Es kam zum Rechtsstreit, bei dem das zuständige Gericht klarstellte, dass der Verbraucher für keine Leistungen aufkommen muss, die vor Ablauf der Widerrufsfrist erbracht wurden, wenn nicht ausreichend oder gar nicht auf das Widerrufsrecht hingewiesen wurde.
Allerdings war sich das Gericht unsicher, ob der Unternehmer überhaupt keine Ansprüche mehr geltend machen kann. Ihm ging es dabei um die Frage, ob es sich um eine ungerechtfertigte Bereicherung handelt, wenn der Verbraucher sein Widerrufsrecht erst nach Erfüllung des Vertrags ausübt.
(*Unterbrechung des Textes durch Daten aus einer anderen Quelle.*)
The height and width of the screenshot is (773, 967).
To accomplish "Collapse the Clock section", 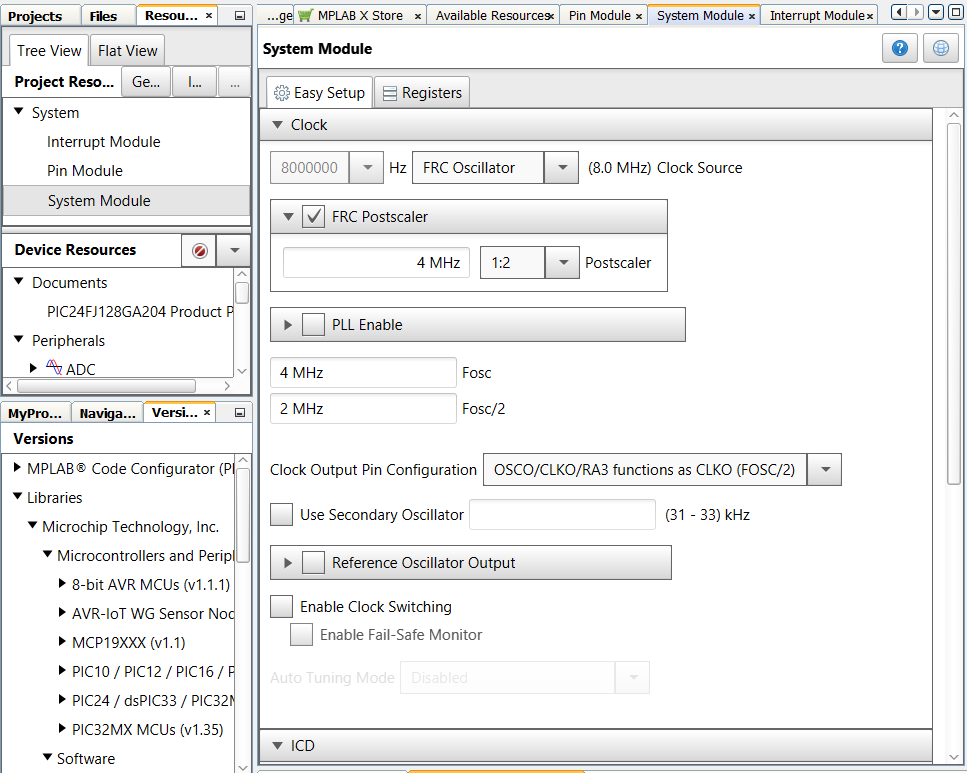I will tap(278, 125).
Diese Frage legte das Gericht dem Europäischen Gerichtshof vor.
Der Gerichtshof stellte in seiner Entscheidung klar, dass bei einem außerhalb von Geschäftsräumen abgeschlossenen Dienstleistungsvertrag für den Unternehmer kein Anspruch auf Vergütung besteht, wenn er nicht ausreichend oder gar nicht auf das Widerrufsrecht des Kunden hingewiesen hat.
Europäischer Gerichtshof: Widerrufsbelehrung stärkt den Verbraucherschutz
Der Europäische Gerichtshof stellte in seiner Begründung klar: Das Widerrufsrecht schützt den Verbraucher insbesondere, wenn der Vertrag außerhalb von Geschäftsräumen geschlossen wird. In dieser Situation könnte der Verbraucher eventuell psychisch stärker unter Druck stehen oder vielleicht auch einem Überraschungsmoment ausgesetzt sein. Deshalb ist die Information über das Widerrufsrecht von grundlegender Bedeutung.
Bezüglich der Frage des durch die erledigten Arbeiten entstandenen Vermögenszuwachses und des in diesem Zusammenhang zu berücksichtigenden Verbots der ungerechtfertigten Bereicherung verwies das Gericht auf die Richtlinien, die ein hohes Verbraucherschutzniveau sicherstellen sollen. Dieses Schutzniveau sei aber gefährdet, wenn Kosten auf den wieder rufenden Verbraucher zukommen könnten, die die entsprechende EU-Richtlinie nicht vorsieht.